- _EXERCISE BRIEF_: If a line in the data below holds the word "Error", include it in the count. Give only the final number.

Saved entries
************

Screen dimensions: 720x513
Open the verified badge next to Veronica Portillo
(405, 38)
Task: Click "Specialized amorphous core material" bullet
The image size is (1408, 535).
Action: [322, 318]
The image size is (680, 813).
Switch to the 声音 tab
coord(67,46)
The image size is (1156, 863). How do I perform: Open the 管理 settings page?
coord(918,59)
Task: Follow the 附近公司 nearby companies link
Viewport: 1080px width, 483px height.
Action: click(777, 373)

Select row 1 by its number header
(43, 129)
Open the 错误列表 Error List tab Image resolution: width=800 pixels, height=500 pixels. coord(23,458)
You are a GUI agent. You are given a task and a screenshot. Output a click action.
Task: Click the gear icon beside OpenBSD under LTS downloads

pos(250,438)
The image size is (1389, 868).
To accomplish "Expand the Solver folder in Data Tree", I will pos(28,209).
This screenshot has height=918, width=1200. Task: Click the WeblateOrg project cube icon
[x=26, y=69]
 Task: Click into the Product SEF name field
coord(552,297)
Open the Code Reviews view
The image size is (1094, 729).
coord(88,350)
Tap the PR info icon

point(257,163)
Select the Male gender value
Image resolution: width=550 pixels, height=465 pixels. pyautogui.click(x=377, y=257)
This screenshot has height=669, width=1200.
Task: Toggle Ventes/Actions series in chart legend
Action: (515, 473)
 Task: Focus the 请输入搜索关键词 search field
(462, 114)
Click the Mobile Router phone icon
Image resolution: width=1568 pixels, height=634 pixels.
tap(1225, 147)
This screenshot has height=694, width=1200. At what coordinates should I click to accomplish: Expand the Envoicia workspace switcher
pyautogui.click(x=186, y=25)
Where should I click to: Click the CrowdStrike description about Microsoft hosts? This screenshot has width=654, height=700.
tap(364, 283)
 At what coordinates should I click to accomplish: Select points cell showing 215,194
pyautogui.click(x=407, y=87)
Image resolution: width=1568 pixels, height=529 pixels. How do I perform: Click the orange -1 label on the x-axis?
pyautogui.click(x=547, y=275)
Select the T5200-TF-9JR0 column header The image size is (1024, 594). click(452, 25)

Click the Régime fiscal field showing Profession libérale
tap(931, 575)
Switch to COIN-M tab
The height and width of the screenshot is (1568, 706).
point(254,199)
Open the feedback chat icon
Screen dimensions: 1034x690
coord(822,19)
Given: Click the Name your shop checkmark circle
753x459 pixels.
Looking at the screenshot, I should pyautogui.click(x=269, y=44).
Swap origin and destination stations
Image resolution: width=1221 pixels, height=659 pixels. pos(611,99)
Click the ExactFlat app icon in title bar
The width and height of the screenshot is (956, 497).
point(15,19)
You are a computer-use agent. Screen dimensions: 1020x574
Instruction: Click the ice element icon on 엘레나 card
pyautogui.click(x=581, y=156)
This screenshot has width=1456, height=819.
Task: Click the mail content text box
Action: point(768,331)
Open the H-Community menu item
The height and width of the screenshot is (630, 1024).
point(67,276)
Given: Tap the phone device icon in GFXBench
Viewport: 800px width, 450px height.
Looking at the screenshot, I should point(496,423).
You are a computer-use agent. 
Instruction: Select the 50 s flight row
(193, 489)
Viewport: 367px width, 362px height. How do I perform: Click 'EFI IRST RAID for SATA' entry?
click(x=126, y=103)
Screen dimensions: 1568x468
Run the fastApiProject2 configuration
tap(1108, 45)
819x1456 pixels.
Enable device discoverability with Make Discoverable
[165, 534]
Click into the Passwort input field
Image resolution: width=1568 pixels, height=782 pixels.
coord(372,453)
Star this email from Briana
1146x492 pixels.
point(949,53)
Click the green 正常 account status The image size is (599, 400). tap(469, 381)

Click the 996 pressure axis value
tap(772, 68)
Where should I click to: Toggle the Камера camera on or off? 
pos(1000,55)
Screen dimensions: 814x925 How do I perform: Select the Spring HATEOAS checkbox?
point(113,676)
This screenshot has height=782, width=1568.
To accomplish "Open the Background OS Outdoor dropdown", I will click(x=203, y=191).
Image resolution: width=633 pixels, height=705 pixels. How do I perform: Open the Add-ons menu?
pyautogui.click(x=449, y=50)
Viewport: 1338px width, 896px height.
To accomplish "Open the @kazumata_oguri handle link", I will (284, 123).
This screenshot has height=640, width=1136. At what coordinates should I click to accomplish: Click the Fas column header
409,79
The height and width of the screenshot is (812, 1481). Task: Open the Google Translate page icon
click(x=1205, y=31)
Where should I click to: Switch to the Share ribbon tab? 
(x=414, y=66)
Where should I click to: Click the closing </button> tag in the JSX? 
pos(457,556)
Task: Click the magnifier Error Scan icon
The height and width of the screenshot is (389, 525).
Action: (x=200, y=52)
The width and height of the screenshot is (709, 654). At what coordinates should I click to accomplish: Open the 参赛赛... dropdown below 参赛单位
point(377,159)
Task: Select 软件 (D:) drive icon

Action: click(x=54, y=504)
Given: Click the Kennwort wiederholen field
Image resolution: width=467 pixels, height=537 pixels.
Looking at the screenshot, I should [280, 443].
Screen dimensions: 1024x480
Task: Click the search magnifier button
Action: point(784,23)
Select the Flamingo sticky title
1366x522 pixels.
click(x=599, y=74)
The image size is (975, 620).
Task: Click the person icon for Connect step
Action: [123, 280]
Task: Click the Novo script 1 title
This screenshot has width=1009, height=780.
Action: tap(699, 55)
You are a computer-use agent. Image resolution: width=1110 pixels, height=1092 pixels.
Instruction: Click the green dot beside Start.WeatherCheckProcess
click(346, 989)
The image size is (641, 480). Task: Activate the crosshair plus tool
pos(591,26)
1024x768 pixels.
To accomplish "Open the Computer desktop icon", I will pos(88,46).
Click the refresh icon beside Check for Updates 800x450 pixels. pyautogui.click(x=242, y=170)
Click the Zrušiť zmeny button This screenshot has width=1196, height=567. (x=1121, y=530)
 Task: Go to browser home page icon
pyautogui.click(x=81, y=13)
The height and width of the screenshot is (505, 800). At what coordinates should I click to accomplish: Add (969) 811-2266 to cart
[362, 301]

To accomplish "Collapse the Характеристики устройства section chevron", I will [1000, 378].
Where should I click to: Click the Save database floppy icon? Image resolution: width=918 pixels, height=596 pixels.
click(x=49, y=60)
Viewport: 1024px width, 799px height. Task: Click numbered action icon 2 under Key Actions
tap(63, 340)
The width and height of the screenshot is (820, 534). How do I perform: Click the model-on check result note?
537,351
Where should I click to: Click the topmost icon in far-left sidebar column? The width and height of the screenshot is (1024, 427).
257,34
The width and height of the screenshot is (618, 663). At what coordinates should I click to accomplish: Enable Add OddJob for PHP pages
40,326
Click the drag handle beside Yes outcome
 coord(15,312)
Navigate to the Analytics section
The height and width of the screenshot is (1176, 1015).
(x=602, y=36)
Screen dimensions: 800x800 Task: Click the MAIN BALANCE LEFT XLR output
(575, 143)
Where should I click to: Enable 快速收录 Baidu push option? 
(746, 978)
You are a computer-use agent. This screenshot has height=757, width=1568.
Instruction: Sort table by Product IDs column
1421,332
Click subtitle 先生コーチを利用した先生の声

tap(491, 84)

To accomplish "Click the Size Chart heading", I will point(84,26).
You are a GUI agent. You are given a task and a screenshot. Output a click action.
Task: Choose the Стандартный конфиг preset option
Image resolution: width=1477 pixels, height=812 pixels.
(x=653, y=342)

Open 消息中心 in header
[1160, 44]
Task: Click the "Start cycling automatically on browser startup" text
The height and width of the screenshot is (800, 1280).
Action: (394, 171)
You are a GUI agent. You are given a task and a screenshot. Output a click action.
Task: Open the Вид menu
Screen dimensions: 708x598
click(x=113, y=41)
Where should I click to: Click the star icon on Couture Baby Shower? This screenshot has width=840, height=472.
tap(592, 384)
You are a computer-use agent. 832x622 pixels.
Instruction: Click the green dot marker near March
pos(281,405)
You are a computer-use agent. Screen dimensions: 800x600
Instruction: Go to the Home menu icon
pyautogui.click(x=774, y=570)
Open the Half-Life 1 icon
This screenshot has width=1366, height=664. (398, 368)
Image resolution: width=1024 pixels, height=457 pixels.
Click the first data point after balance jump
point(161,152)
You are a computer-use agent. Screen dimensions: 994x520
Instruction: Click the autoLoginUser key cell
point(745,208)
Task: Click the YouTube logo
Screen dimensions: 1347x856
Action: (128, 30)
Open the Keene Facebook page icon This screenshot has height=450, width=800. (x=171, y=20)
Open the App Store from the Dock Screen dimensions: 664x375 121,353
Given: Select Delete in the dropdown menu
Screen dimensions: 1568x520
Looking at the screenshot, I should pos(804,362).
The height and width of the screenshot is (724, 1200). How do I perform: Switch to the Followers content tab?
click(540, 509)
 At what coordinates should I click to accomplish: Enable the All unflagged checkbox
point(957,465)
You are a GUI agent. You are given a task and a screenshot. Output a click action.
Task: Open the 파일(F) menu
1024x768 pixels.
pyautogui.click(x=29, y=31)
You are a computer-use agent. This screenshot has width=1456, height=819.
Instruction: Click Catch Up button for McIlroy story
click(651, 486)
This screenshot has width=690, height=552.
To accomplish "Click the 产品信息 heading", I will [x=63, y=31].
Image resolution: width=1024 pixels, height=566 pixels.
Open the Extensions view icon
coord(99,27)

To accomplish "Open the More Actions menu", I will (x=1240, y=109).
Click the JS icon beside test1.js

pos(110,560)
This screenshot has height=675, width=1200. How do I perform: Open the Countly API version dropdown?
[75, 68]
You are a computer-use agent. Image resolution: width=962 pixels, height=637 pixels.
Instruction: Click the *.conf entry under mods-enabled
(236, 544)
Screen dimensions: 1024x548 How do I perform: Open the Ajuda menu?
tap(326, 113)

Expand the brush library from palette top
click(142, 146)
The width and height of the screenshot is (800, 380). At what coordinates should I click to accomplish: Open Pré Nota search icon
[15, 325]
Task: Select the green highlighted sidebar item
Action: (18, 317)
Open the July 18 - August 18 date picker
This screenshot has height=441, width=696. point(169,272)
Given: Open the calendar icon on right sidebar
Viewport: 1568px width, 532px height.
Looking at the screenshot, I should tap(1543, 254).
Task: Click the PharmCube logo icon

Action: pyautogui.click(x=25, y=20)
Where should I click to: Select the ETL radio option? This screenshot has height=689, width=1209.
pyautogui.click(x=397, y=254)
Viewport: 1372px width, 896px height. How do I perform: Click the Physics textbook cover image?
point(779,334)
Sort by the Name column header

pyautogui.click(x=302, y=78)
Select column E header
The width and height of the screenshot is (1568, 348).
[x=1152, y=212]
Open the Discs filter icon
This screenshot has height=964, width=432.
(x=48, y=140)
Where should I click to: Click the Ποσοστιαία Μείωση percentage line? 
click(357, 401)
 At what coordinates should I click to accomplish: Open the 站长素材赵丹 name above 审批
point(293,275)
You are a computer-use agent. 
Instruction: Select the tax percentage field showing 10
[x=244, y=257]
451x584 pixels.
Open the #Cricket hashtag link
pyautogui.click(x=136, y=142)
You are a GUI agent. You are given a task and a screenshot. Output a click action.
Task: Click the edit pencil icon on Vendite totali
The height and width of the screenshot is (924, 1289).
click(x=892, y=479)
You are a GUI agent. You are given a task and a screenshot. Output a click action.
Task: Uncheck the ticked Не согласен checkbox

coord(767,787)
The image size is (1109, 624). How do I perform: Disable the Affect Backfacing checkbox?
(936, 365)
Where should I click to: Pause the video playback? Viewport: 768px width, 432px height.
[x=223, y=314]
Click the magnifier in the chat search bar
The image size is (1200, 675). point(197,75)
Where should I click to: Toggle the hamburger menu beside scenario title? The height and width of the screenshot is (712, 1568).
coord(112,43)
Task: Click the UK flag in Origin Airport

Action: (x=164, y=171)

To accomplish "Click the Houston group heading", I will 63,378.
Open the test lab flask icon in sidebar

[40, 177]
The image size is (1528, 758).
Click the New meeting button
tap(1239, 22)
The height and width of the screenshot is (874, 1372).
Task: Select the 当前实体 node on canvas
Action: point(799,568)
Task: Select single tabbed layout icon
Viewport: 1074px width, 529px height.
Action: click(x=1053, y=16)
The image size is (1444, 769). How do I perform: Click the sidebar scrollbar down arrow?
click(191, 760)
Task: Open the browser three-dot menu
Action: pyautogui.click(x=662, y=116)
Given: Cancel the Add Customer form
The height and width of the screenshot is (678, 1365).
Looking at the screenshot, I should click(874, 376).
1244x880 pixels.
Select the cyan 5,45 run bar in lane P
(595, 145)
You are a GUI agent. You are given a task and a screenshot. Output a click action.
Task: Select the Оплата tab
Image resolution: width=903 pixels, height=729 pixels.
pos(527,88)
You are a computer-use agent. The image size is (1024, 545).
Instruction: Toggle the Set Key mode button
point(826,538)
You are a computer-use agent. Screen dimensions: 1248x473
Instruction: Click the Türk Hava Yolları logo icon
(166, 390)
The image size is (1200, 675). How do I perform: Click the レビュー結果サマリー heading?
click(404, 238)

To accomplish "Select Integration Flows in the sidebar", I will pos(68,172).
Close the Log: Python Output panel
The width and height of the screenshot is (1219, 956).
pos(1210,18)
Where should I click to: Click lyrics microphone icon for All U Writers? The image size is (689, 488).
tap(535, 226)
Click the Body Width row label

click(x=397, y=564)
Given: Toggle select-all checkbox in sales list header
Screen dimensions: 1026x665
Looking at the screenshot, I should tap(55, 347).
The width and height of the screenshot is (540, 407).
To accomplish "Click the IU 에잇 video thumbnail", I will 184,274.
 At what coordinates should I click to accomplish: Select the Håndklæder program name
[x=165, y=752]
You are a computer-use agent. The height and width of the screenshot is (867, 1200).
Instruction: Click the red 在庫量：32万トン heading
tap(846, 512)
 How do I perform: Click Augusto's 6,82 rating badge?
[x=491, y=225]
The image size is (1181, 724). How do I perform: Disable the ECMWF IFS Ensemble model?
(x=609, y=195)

************

- _EXERCISE RESULT_: 2